+++ DATA RECORDS +++

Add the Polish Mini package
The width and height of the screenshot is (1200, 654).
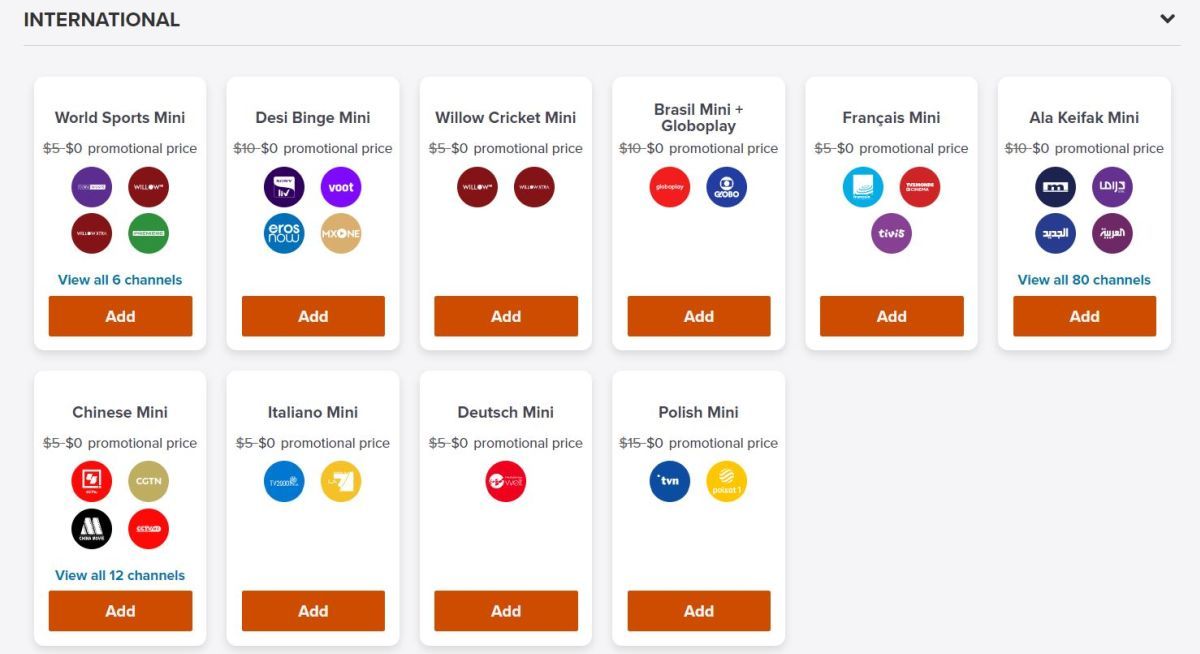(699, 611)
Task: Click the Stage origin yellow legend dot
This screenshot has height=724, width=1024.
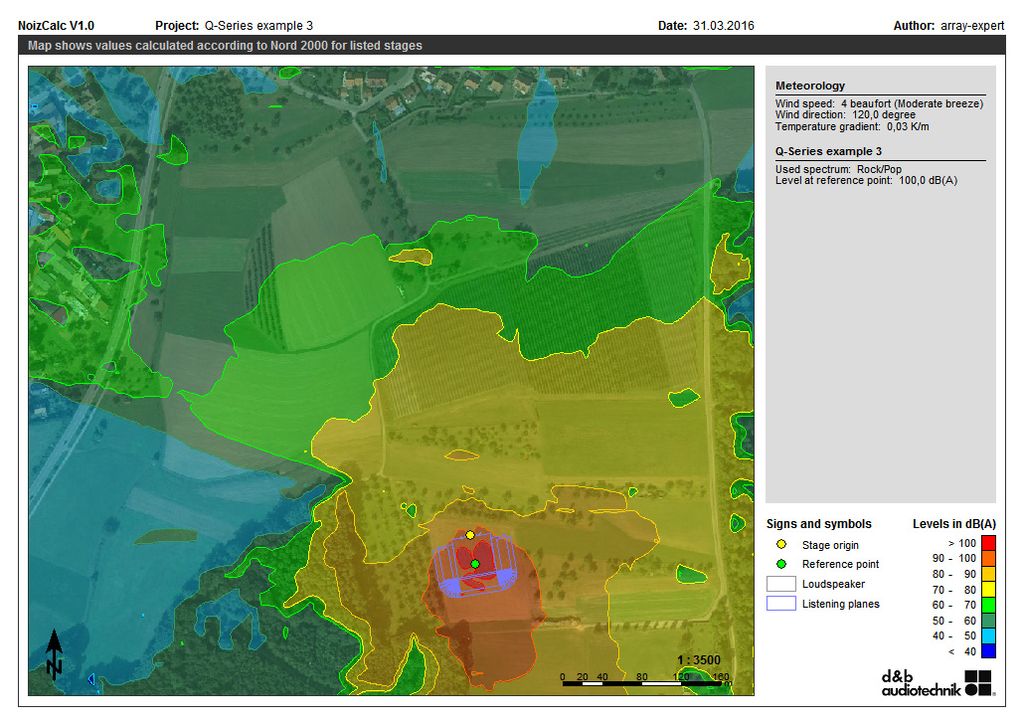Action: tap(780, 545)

+++
+++ DATA RECORDS +++

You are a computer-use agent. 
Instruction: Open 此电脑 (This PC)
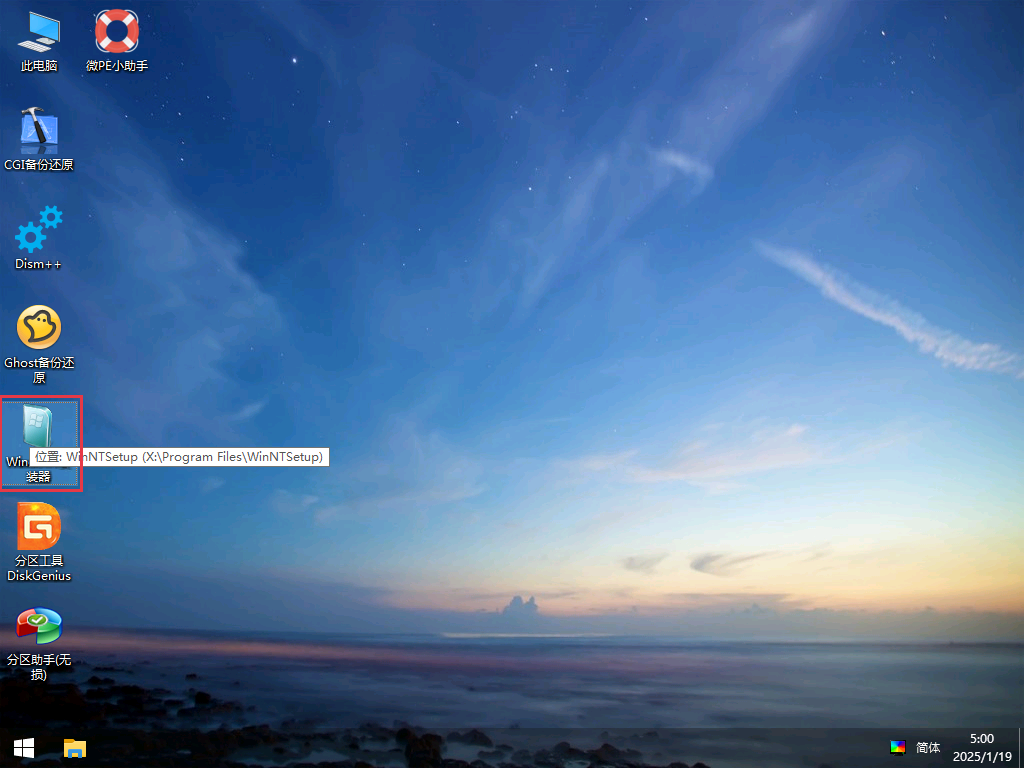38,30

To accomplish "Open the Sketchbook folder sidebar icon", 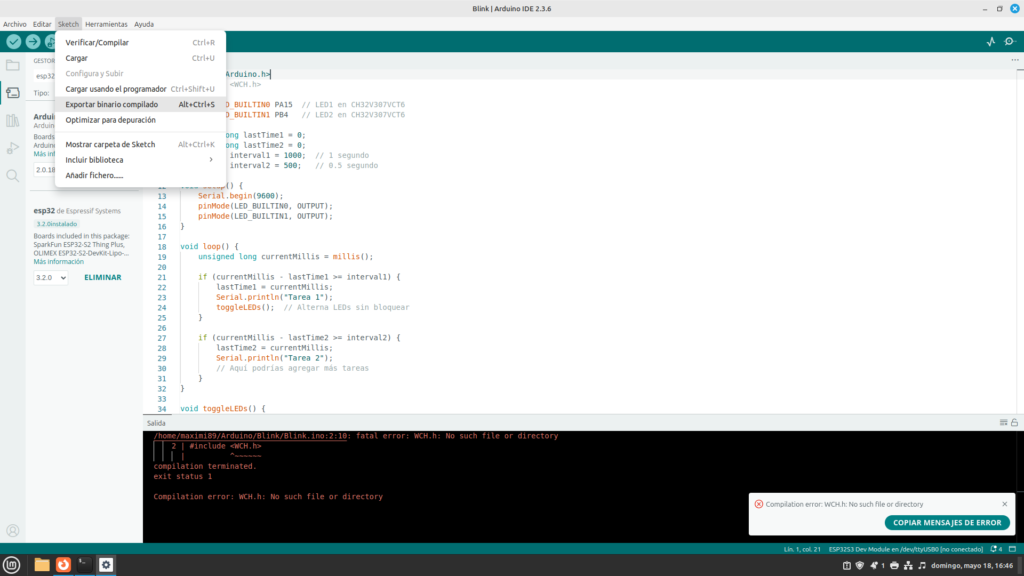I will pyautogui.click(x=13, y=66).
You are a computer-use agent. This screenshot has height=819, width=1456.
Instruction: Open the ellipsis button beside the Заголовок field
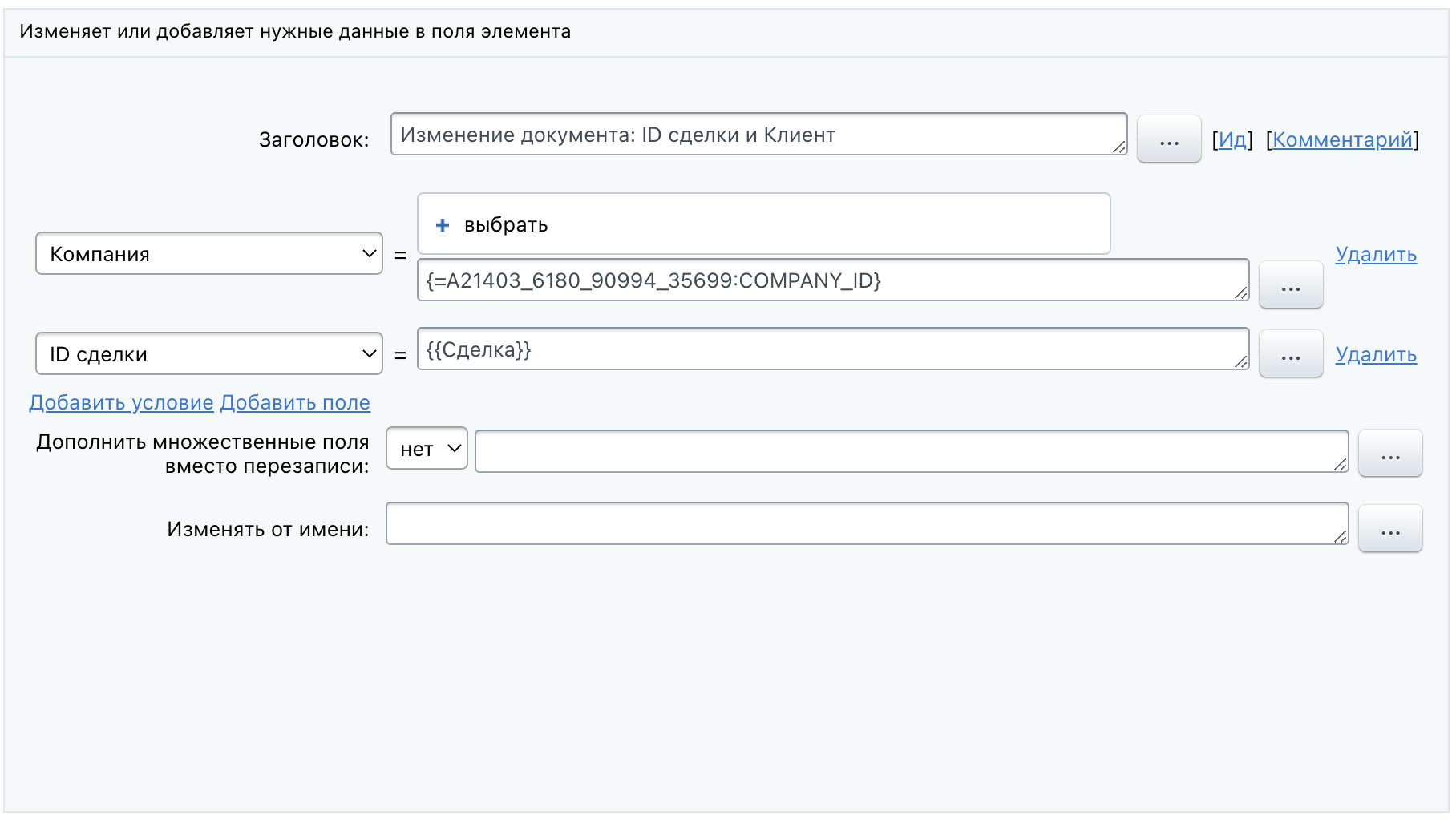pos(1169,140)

+++

## INSTRUCTIONS FOR THE TASK
Copy every line from the records that holds the string "agent".

## ANSWER TO THIS EXERCISE
You are a computer-use agent. 
You are a computer-use agent. This screenshot has height=819, width=1456.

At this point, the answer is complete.